For investors seeking exposure to platinum–the white metal that is more expensive than gold, is mostly produced in South Africa, and primarily used as an industrial catalyst — ETNs offer the only exchange-traded vehicle aside from futures contracts. Barclay's iPath offers the Dow Jones-UBS Platinum Subindex Total Return ETN (PGM), which owns a single, nearby futures contract. It has assets of about $82 million and a 0.75% annual fee. E-Tracs has long (PTM) and short (PTD) platinum ETNs, with assets of $27 million and $5.6 million respectively. Unlike E-Tracs' gold and silver ETNs, the index the platinum funds track–the UBS Bloomberg CMCI Platinum Total Return–is based on only one nearby futures contract. Both long and short funds have expenses of 0.65%.

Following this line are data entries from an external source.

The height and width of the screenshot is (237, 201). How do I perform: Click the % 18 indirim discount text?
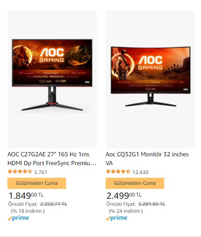click(28, 211)

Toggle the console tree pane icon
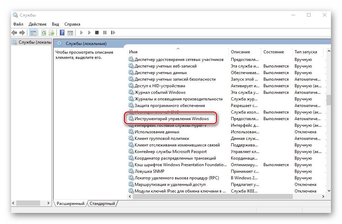[33, 32]
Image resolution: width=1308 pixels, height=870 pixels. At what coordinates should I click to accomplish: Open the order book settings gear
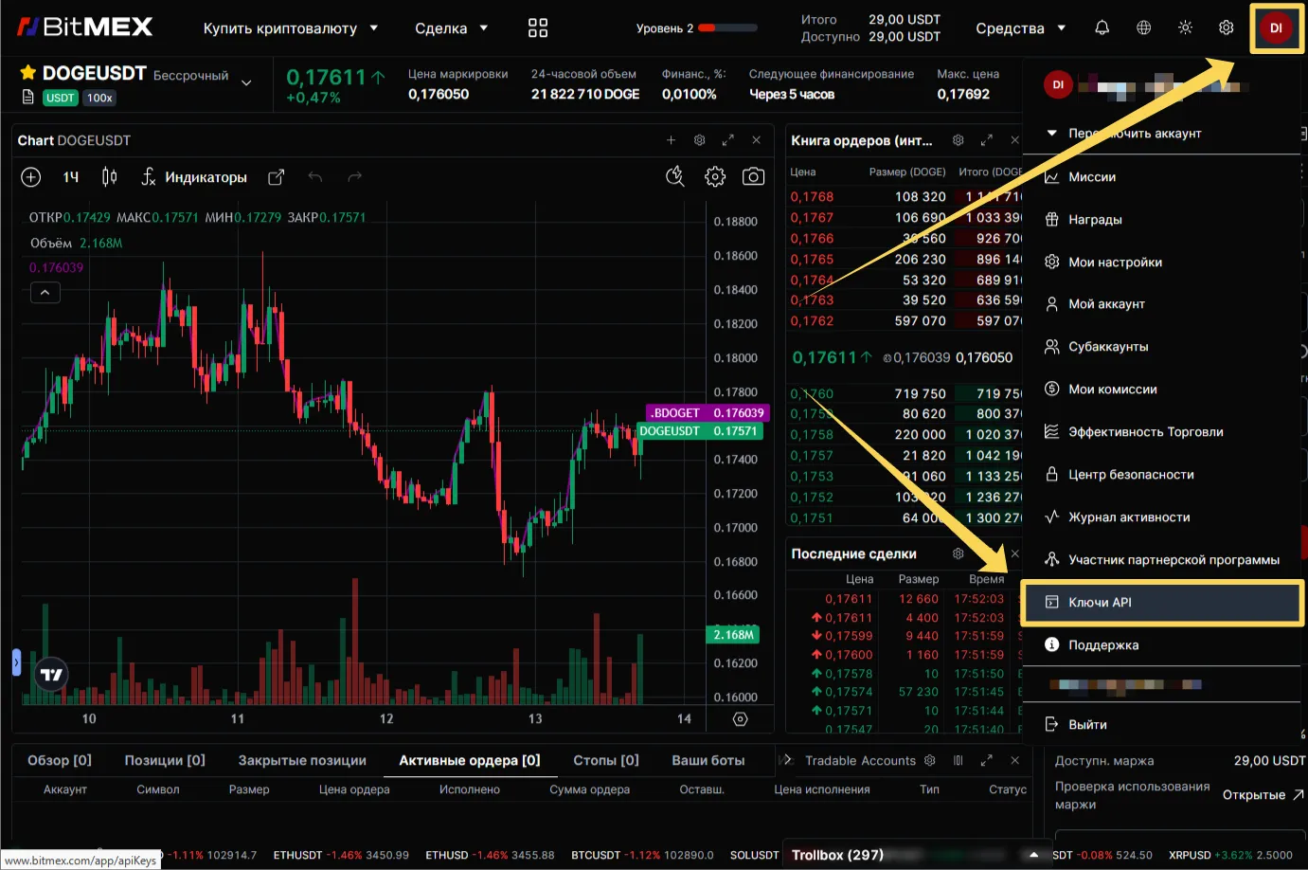pos(958,140)
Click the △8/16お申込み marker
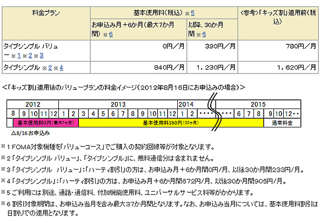The width and height of the screenshot is (321, 223). click(x=31, y=133)
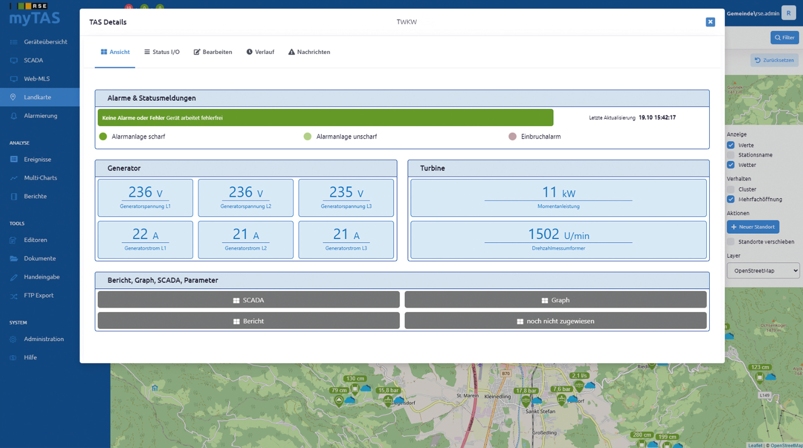Enable the Stationsname checkbox
Screen dimensions: 803x448
point(731,155)
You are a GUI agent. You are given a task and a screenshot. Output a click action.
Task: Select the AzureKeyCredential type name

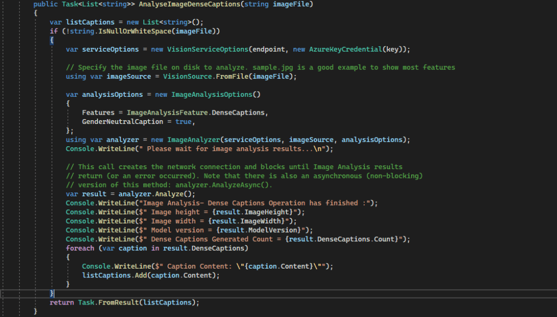click(x=345, y=49)
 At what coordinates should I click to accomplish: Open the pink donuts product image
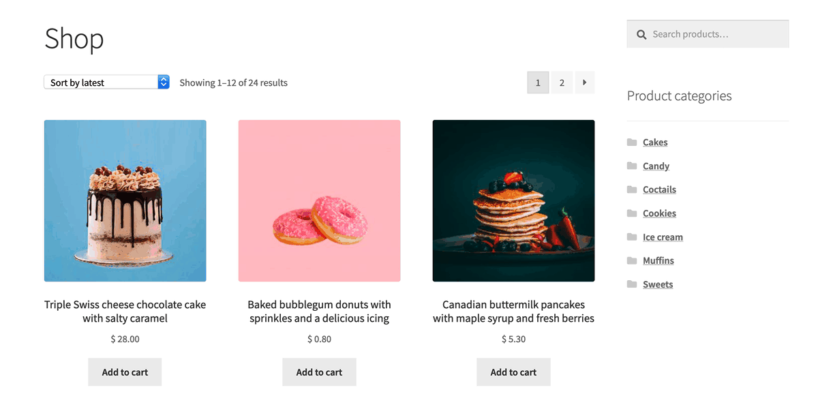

For some investors, commodities are synonymous with leverage. ProShares offers funds that give double the return of spot prices for gold (UGL) and silver (AGQ), using a combination of forward and futures contracts. Despite their higher expense ratios–0.95% for each–these funds have proved fairly popular, with the UGL fund attracting $136 million in assets, and the AGQ fund attracting $98 million. Those anticipating a drop in precious metals prices have the UltraShort gold (GLL) and silver funds (ZSL) with $39 million and $78 million in assets, respectively, and similar expenses. Like most other leveraged funds, they replicate the daily performance of gold or silver, and therefore do not always reflect performance over longer periods of time.